#include <umapparams.h>
Public Attributes | |
size_t | overlap_factor = 2 |
size_t | n_clusters = 1 |
nn_descent_params_umap | nn_descent_params |
Parameters for knn graph building in UMAP. [Hint1]: the ratio of overlap_factor / n_clusters determines device memory usage. Approximately (overlap_factor / n_clusters) * num_rows_in_entire_data number of rows will be put on device memory at once. E.g. between (overlap_factor / n_clusters) = 2/10 and 2/20, the latter will use less device memory. [Hint2]: larger overlap_factor results in better accuracy of the final all-neighbors knn graph. E.g.

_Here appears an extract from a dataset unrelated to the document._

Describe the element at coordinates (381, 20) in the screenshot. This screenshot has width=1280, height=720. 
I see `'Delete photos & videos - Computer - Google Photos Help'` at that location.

While using similar amount of device memory, (overlap_factor / n_clusters) = 4/20 will have better accuracy than 2/10 at the cost of performance. [Hint3]: for overlap_factor, start with 2, and gradually increase (2->3->4 ...) for better accuracy [Hint4]: for n_clusters, start with 4, and gradually increase(4->8->16 ...) for less GPU memory usage. This is independent from overlap_factor as long as overlap_factor < n_clusters
size_t ML::graph_build_params::graph_build_params::n_clusters = 1 |
Number of clusters to split the data into when building the knn graph. Increasing this will use less device memory at the cost of accuracy. When using n_clusters > 1, is is required that the data is put on host (refer to data_on_host argument for fit_transform). The default value (n_clusters=1) will place the entire data on device memory.
nn_descent_params_umap ML::graph_build_params::graph_build_params::nn_descent_params |
size_t ML::graph_build_params::graph_build_params::overlap_factor = 2 |
Number of clusters each data point is assigned to. Only valid when n_clusters > 1.